Subjects and MRI Protocol: 27 healthy controls (age 38±13 y) and six patients with biopsy-proven glioblastoma (GB) (age 49±19 y) were included in this study. Scans were performed on a 3.0T GE system and included T₁ weighted imaging (T₁WI) performed before and after contrast agent (Gd), FLAIR images and DCE acquired using multi-phase 3D SPGR with the variable flip angle method used for T₁ maps calculation. Each patient was scanned twice.

Preprocessing: included skull stripping, inhomogeneity correction, T₁ mapping, motion correction and coregistration to DCE space. Plasma volume(v_p) and the volume transfer constant (k^trans) parameters were calculated from the DCE data using DUSTER (DCE-Up-Sampled-TEmporal Resolution), an in-house tool for DCE analysis, based on the Extended-Tofts-Model ^[3] with T₁ maps calculated with correction of inaccuracy in the flip angles and accounting for differences in the bolus arrival time ^{[4, 5]}. The gray matter (GM) and white matter (WM) volumes of interest (VOIs) were extracted for each subject from pre-contrast T₁WI; for the right and the left hemisphere for the healthy controls; and for the contra-lesional hemisphere only, for patients with GB. In patients, the lesion area was extracted at each time point from the T₁WI+Gd images using threshold-based segmentation ^[6]. Lesion VOI was defined as the overlap lesion area between the two time points. Mean and standard deviation (SD) values and histograms of v_p and k^trans in each VOI, were calculated.

Parametric response maps: were calculated separately for the v_p and k^trans parameters. The SD values obtained in the control group from the WM area were used as threshold values for determining voxel-by-voxel differences between scans in patients, where Δ<-2SD=reduction; -2SD<Δ<+2SD=no change; Δ>+2SD=increase.

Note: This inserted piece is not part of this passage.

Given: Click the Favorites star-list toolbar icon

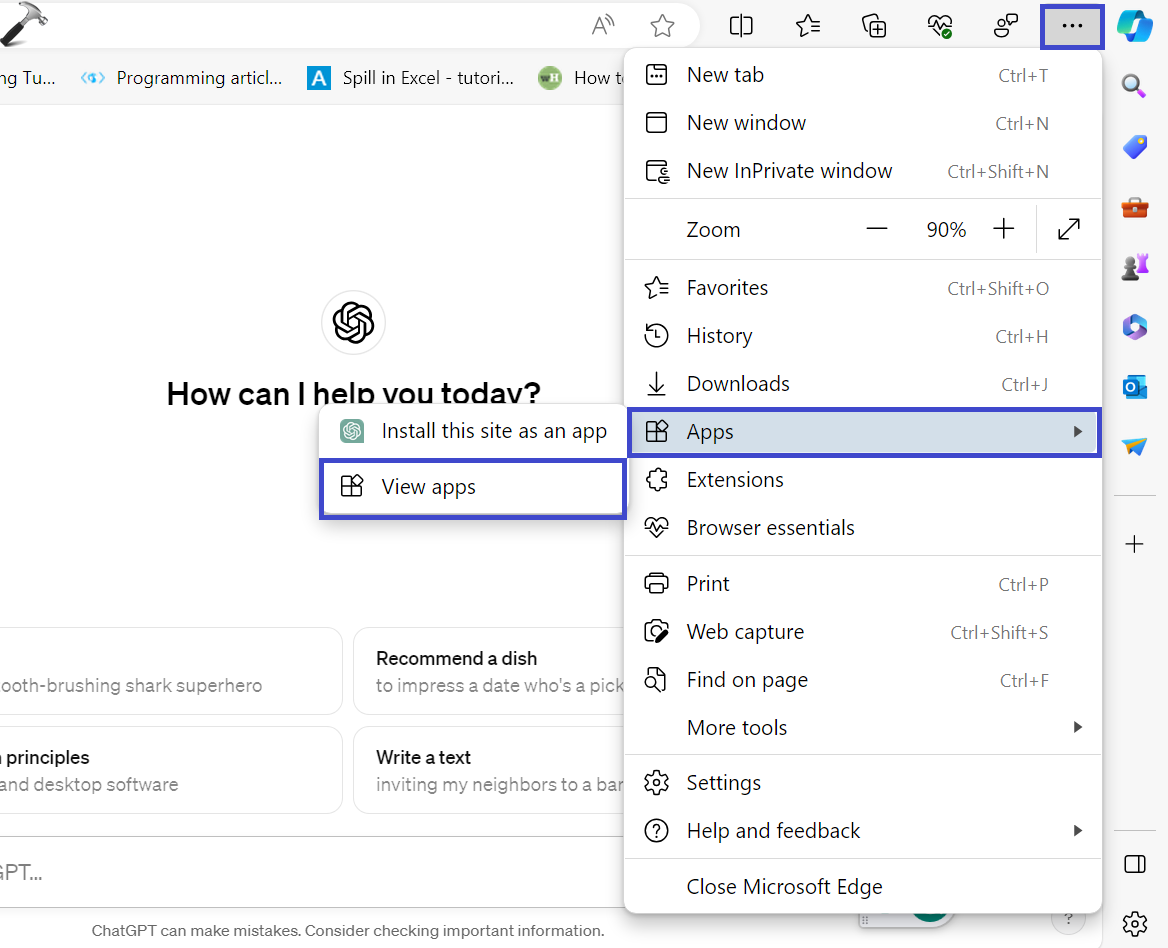Looking at the screenshot, I should 808,26.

Healthy controls: Mean and SD values, of v_p and k^trans in the WM and GM of healthy subjects (n=27), are shown in Table 1. Figure 1 shows the mean histograms of (a) v_p and (b) k^trans obtained for the WM (red) and GM (blue) of healthy controls. v_p and k^trans values were significantly (p<0.05) higher in the GM compared with the WM. No age, gender or hemispherical differences were detected for either parameter. The SD values of this group showed the reliability of the values of DCE parameters in the healthy population, and were set as threshold values for patients' assessment.

Patients: The mean values in the contra-lesional hemisphere were similar between the two time points in each patient, with mean differences of v_p: GM=10%, WM=6%; k^trans: GM= 17%, WM=17% across time. Histograms of k^trans and v_p in the WM (red), GM (blues) and lesion (black) areas at time point 1 (solid line) and time point 2 (dashed line), of three patients, are shown in Figure 2, demonstrating the high reproducibility of those parameters between the two time points. Parametric response maps within lesion area obtained for each patient (Fig.1; insets b-c). Patients #1 and #2 (two upper rows) were scanned before and two weeks following bevacizumab therapy, and revealed a substantial reduction in their mean values of: 30% and 81% for the v_p and k^trans, respectively. The radiological assessment of these patients indicated improvement according to RANO criteria. Patient #3 was treated with VBL and bevacizumab therapies and was scanned at two month intervals. This patient demonstrated substantial increase of 52% and 128% for the v^p and k^trans values, supporting the diagnosis of progression.